Sexual harassment at work still taboo in Delhi, says study
Only one in every 100 women in the capital report cases of sexual harassment at workplaces, a research conducted by students of Jawaharal Nehru University (JNU) says.delhi Updated: Jul 22, 2014 01:17 IST
Only one in every 100 women in the capital report cases of sexual harassment at workplaces, a research conducted by students of Jawaharal Nehru University (JNU) says.
Even though this shows that a majority of working women preferred to back out from complaining, the study also shows that only 20% of the city’s organisations have a structured internal committee to address such grievances.
The research was conducted by a group of students from JNU as a part of their gender sensitisation where they spoke to employers and victims to come to this conclusion. Over 150 small and medium scale organisations were sampled from across the capital and around 15 victims of sexual harassment were interviewed.
“We are living in a country where women are taught to stay silent and because of the lack of a support system from family and employers, many don’t report cases of sexual advances,” said Stuti Pathak, a member of the research project.
After the case of Tarun Tejpal - the then editor-in-chief of Tehelka magazine- where a female employee slapped a case of sexual assault against him, questions were raised on the glaring absence of women’s rights in offices across the nation. In 2013 with the Sexual Harassment of Women at Workplace Act, it was made mandatory that all organisations working with more than 10 employees are supposed to have an internal complaints committee which would look after such grievances.

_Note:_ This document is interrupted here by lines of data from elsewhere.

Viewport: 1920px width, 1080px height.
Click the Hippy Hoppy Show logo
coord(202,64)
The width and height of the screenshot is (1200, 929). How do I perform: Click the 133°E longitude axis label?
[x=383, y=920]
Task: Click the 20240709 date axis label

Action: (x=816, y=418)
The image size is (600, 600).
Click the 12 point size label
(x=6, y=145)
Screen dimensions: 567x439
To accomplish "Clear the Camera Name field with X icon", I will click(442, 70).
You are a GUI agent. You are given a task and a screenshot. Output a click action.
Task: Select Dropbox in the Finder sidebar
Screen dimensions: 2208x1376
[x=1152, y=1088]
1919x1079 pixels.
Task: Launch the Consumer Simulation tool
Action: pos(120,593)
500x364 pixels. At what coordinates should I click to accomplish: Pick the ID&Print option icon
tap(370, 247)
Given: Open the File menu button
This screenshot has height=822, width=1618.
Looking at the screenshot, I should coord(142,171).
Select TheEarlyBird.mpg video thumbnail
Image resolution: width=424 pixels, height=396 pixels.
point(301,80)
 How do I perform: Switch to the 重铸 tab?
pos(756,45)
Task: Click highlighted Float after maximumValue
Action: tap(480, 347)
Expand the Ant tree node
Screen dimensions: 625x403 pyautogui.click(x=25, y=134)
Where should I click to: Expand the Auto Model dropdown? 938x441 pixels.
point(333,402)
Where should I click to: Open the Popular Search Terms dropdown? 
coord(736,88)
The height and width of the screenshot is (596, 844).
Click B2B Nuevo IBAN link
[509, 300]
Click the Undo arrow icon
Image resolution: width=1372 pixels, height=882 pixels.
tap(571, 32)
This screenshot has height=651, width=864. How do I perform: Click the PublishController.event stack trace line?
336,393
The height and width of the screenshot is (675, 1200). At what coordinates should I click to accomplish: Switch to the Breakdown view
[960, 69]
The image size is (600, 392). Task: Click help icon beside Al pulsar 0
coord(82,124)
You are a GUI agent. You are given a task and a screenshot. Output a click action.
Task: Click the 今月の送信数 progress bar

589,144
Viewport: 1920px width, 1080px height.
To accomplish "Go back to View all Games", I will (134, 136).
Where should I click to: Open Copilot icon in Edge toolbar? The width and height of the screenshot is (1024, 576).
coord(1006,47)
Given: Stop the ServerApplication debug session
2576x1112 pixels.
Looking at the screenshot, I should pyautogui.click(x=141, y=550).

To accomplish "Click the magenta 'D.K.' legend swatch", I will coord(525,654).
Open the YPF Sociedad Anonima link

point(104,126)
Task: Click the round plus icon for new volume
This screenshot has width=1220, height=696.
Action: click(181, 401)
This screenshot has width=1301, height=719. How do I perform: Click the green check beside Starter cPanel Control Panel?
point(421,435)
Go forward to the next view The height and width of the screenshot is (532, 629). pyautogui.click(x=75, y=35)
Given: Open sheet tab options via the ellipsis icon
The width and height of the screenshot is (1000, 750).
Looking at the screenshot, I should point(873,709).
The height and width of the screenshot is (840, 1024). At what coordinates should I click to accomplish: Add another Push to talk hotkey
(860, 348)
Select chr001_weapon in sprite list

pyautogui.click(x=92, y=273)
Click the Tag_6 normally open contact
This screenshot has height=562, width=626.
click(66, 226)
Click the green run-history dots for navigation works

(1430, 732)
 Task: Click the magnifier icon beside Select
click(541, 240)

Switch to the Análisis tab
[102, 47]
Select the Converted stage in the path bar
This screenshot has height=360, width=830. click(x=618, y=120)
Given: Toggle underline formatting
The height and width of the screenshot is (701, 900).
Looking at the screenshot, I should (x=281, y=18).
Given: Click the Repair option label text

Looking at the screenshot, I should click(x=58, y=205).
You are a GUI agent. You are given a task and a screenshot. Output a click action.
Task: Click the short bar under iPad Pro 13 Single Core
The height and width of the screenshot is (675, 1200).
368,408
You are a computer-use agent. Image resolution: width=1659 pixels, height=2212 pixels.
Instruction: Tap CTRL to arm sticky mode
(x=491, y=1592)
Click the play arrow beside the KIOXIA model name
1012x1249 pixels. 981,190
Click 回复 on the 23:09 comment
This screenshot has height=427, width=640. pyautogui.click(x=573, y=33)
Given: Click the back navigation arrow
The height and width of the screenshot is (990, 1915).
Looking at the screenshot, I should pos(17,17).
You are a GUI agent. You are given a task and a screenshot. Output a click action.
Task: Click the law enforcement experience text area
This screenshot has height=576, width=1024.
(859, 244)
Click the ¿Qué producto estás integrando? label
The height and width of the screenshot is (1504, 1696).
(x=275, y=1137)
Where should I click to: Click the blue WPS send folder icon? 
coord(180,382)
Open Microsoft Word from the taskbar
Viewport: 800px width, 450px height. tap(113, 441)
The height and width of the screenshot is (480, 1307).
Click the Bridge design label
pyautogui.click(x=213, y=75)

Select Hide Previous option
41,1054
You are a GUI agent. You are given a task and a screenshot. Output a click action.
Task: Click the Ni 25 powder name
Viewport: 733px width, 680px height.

But surprisingly many small organisations do not follow the guidelines stated under this act, said Pathak.
“My boss used to make sexual advances and touch me at every possible opportunity he got. Especially when I was alone, he would brush my arm or hold my waist. It was my first job and I was getting all the perks from him so I did not raise an alarm initially. Later it got worse and when I reported the case to my mother, she advised me to switch my job instead of letting anyone know,” said a 32-year old woman who was working with a publishing house.
“In a patriarchal society like ours it’s the organisation’s responsibility to deal with such instances more sensitively. It is mandatory that the ICC conducts enquiries in a confidential manner,” said Shruti Chaturvedi, human resource manager with Sambodhi Research.